«Le nostre colture sono finite un metro e mezzo sotto l’acqua, abbiamo perso ettari di coltivazioni tra patate, cavoli, finocchi e insalate. Il fango penetra negli ortaggi e li fa marcire, si ripete il disastro del 2019». Franco Porqueddu, coltivatore e titolare dell’azienda agricola di famiglia, inizia la conta dei danni. L’esondazione del rio Mannu, nel territorio comunale di Porto Torres, ha cancellato mesi di duro lavoro, campi soffocati dall’acqua, allagamenti che hanno invaso e distrutto i sacrifici e la speranza rinata dopo aver superato la siccità. Il fiume ha rotto gli argini, questa mattina intorno alle 6, dopo che le piogge persistenti delle ultime 12 ore hanno riempito oltre limite il bacino della diga del Bidighinzu, facendo superare la quota di massima regolazione pari a 330 millimetri oltre il livello del mare, un livello coincidente con la quota della soglia di sfioro che ha fatto scattare l’allerta per rischio idraulico a valle. È ritornato l'incubo del novembre del 2019, quando il fiume è straripato per alluvione distruggendo centinaia di ettari di colture.
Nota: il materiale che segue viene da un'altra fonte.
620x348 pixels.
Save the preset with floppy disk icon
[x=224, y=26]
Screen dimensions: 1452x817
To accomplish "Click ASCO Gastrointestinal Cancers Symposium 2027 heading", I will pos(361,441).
Domenica mattina il rilascio dell’acqua sul rio Mannu ha provocato l’esondazione del corso d’acqua, oltre 200 ettari di terreni allagati nell'area di Ponte Pizzinnu, al confine con Sassari. In via Fontana Vecchia gli strumenti edili, dell’impresa impegnata nei lavori di restauro del Ponte Romano, sono stati trascinati dalla furia del fiume. Una famiglia è stata evacuata dalla protezione civile. Il sindaco Massimo Mulas, attraverso il personale della Forestale, barracelli e uomini del Cisom, ha ordinato il monitoraggio del Rio Mannu.
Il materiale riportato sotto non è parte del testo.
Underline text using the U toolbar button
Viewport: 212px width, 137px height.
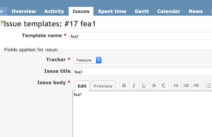click(144, 86)
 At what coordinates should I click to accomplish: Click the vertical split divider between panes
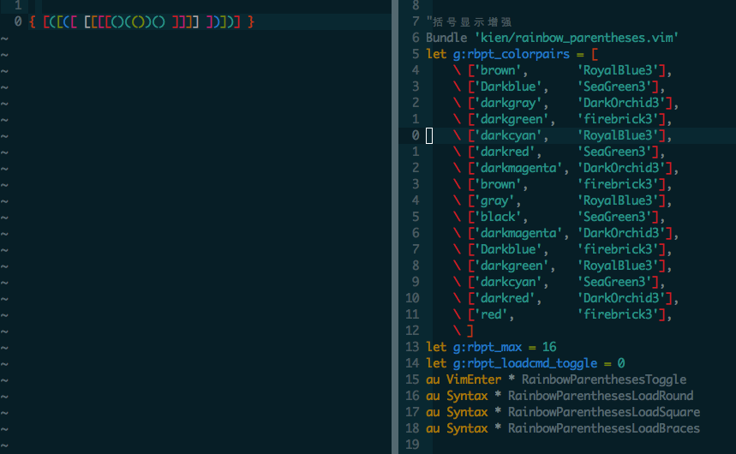[394, 227]
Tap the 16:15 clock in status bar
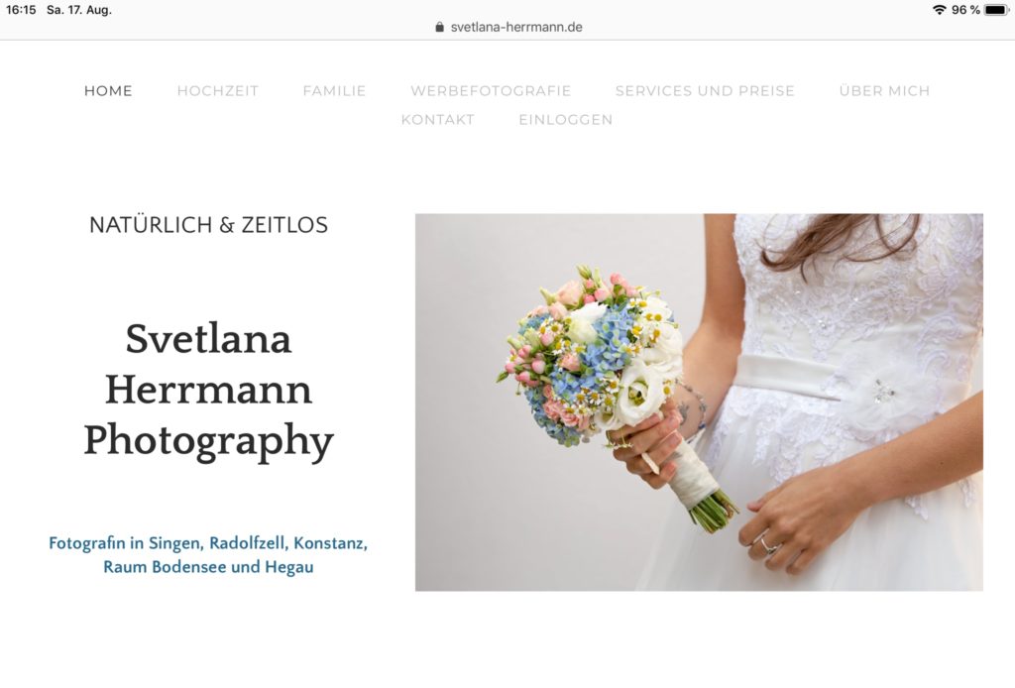Image resolution: width=1015 pixels, height=688 pixels. pyautogui.click(x=21, y=10)
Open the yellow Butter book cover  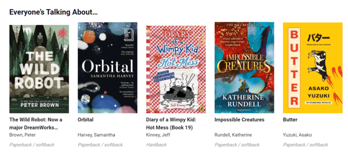click(x=312, y=68)
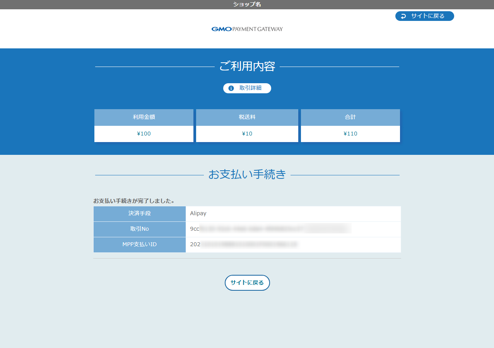Click the bottom サイトに戻る button
The width and height of the screenshot is (494, 348).
(x=247, y=283)
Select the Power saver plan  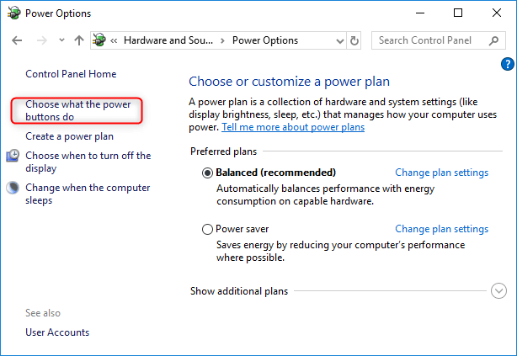(208, 229)
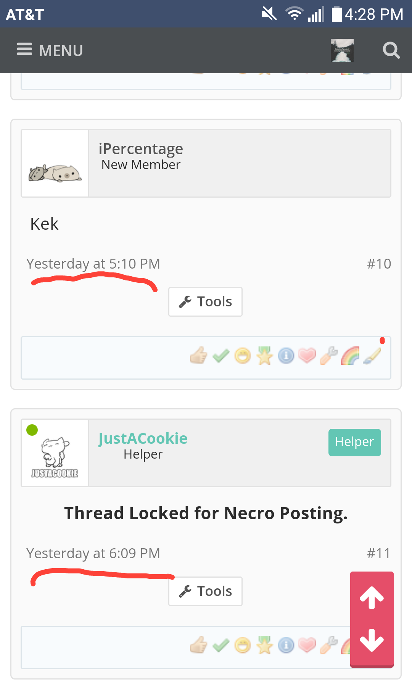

«Il fiume si sta ingrossando ed ha superato gli argini a seguito del rilascio del Bidighinzu, ma la mancanza di pioggia e di mareggiate ha evitato l’effetto tappo, alla foce, scongiurando il peggio. Una situazione tenuta sotto controllo con l’acqua che sta defluendo con regolarità», ha assicurato il sindaco Mulas.